Unfortunately, there is no specific treatment or cure for polio virus infection. The main goal of treatment is to prevent or reduce the symptoms and complications of the disease, and to support the recovery of the affected nerves and muscles. Depending on the type and severity of polio, different treatment options may be used.
- For asymptomatic or abortive polio, which causes mild flu-like symptoms, the treatment is usually supportive and involves bed rest, hydration, pain relievers (such as ibuprofen or acetaminophen), and fever reducers. These measures can help ease the discomfort and speed up the recovery of the patient.
- For nonparalytic polio, which causes more severe symptoms such as meningitis, muscle weakness, and stiffness, the treatment may also include physical therapy, splints, braces, or orthopedic shoes to help with mobility and prevent deformities. Antibiotics may be prescribed to treat secondary bacterial infections that may occur.

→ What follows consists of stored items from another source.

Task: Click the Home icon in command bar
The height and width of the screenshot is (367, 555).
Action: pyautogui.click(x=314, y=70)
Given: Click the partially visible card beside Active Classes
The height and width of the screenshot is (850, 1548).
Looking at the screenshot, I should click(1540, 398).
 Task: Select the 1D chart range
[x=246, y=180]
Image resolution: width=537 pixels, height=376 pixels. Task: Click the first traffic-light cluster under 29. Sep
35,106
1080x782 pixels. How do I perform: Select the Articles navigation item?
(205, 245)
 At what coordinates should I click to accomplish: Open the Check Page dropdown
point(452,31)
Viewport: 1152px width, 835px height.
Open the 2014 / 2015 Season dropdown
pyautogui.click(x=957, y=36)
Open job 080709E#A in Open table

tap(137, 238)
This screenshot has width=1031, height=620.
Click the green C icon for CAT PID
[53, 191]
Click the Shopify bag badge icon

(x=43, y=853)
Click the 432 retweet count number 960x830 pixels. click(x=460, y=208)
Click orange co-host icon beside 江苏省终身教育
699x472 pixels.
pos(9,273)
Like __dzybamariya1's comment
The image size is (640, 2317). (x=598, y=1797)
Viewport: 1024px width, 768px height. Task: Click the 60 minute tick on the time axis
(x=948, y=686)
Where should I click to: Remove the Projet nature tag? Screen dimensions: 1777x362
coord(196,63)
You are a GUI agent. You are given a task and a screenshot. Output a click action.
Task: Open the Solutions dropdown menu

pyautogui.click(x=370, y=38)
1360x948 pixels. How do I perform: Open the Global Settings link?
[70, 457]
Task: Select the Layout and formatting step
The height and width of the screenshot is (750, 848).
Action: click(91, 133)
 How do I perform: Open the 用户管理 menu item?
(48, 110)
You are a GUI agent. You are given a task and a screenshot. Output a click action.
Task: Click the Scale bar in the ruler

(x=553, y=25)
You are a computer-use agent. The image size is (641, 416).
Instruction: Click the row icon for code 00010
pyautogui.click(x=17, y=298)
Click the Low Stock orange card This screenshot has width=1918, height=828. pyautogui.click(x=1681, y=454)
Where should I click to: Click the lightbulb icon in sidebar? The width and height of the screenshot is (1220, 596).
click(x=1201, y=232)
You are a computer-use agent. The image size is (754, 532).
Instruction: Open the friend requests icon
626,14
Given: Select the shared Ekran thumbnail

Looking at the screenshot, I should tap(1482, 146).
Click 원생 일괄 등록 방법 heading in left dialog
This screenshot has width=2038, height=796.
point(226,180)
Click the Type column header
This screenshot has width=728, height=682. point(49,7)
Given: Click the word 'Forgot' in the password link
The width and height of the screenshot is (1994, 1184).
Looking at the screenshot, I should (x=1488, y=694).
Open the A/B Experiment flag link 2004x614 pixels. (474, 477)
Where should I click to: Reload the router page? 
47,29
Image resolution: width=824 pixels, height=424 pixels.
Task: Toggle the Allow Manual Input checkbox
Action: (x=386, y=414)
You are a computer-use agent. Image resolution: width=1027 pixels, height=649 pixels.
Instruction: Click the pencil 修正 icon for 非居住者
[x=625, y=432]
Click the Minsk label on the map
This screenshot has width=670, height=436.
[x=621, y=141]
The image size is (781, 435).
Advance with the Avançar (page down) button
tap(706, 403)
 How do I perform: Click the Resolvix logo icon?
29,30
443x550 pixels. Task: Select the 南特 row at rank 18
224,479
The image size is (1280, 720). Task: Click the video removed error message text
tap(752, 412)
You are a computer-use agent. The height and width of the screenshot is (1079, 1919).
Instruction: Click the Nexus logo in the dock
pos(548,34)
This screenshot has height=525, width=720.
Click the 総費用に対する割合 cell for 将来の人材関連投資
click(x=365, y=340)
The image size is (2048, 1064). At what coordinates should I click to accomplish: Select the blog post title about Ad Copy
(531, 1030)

- For paralytic polio, which causes partial or complete paralysis of one or more limbs or muscles, the treatment is more intensive and may require hospitalization. The patient may need mechanical ventilation to assist with breathing, especially if the respiratory muscles are affected. Intravenous fluids and nutrition may be given to prevent dehydration and malnutrition. Antispasmodic drugs may be used to reduce muscle spasms and pain. Physical therapy, occupational therapy, speech therapy, and rehabilitation programs may be needed to restore muscle function and prevent complications such as contractures, pressure sores, osteoporosis, or pulmonary embolism.
- For post-polio syndrome, which is a condition that affects some polio survivors years after their initial infection and causes new or worsening symptoms such as fatigue, weakness, pain, or breathing problems, the treatment is mainly symptomatic and supportive. The patient may benefit from lifestyle modifications such as regular exercise, balanced diet, stress management, energy conservation, and assistive devices. Medications such as analgesics, anti-inflammatory drugs, antidepressants, or anticholinesterase drugs may be prescribed to manage pain, inflammation, depression, or muscle weakness. Surgery may be considered in some cases to correct deformities or improve mobility.
The best way to prevent polio is by getting vaccinated against the virus. There are two types of polio vaccines available: the inactivated polio vaccine (IPV), which is given by injection and provides protection against all three types of polio virus; and the oral polio vaccine (OPV), which is given by mouth and contains weakened live virus that stimulates immunity in the gut. Both vaccines are safe and effective, but OPV may rarely cause vaccine-associated paralytic poliomyelitis (VAPP) in some recipients or their contacts. Therefore, OPV is mainly used in countries where polio is still endemic or at risk of outbreaks.